It is glorious to be able to go outside and spin and sit and just be warm. There are some particularly well-placed benches in the park nearby for me to go and jot down the myriad ideas in my head or scribble my observations on my surroundings. I love people-watching! And I love the outdoors!
But okay, honestly I don’t really want to go outside much. After that first day of actually having a choice to be inside or outside, I’m...content. Outside is nice. Inside is too. The sun doesn’t burn my legs or blind my eyes or make me sleepy. There are no bugs. There’s a better internet connection (for all the research I am doing for when I write. Facebook is indoor people-watching).
I think I am more in love with the idea of being outside than actually going there. Ever since my first Shakespeare analysis (Twelfth Night) when my english teacher said Orsino was in love with the idea of being in love, it has made me wonder what ideas I thrill to more than act on. The outdoors is one. I would go outside more, be adventurous more. But I am very much entertained by my own mind.
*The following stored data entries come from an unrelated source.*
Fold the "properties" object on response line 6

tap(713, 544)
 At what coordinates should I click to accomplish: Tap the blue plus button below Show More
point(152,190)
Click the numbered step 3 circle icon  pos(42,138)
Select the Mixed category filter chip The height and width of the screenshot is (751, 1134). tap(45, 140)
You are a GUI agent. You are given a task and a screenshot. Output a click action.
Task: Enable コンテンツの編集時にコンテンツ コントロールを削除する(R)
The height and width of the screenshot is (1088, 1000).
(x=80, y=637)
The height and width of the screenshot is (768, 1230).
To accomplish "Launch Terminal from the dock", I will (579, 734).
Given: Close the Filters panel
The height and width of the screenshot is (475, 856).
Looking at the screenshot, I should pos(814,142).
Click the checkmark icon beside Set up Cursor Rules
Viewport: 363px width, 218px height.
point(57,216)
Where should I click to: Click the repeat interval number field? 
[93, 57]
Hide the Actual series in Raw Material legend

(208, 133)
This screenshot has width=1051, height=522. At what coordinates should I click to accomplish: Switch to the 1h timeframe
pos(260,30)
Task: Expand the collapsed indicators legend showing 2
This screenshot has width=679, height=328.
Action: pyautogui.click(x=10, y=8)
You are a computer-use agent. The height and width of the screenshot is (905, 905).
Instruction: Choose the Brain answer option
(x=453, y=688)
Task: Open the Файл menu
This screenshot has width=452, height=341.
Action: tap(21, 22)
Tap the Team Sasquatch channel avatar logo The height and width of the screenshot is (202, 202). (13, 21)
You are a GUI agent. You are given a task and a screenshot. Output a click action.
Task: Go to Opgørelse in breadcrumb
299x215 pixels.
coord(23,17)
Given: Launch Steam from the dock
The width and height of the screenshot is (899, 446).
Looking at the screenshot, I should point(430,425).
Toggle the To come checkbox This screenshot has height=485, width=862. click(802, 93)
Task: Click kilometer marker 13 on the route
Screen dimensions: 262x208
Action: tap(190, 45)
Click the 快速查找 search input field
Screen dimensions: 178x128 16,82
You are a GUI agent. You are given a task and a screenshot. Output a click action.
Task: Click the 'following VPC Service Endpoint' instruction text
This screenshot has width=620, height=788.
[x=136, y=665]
You might see my body sitting somewhere, but I would be gone.
I will go outside, though. It is a good thing to do.
“It’s time, it’s time. I’ve made up my mind. But I’ve changed my mind that I’ve made up my mind.” - The Brightest Of The Head by Starflyer59
Actually I think, for now, I will stay inside and listen to that song. It is a really catchy song. I will look outside the window while I do it. How about that?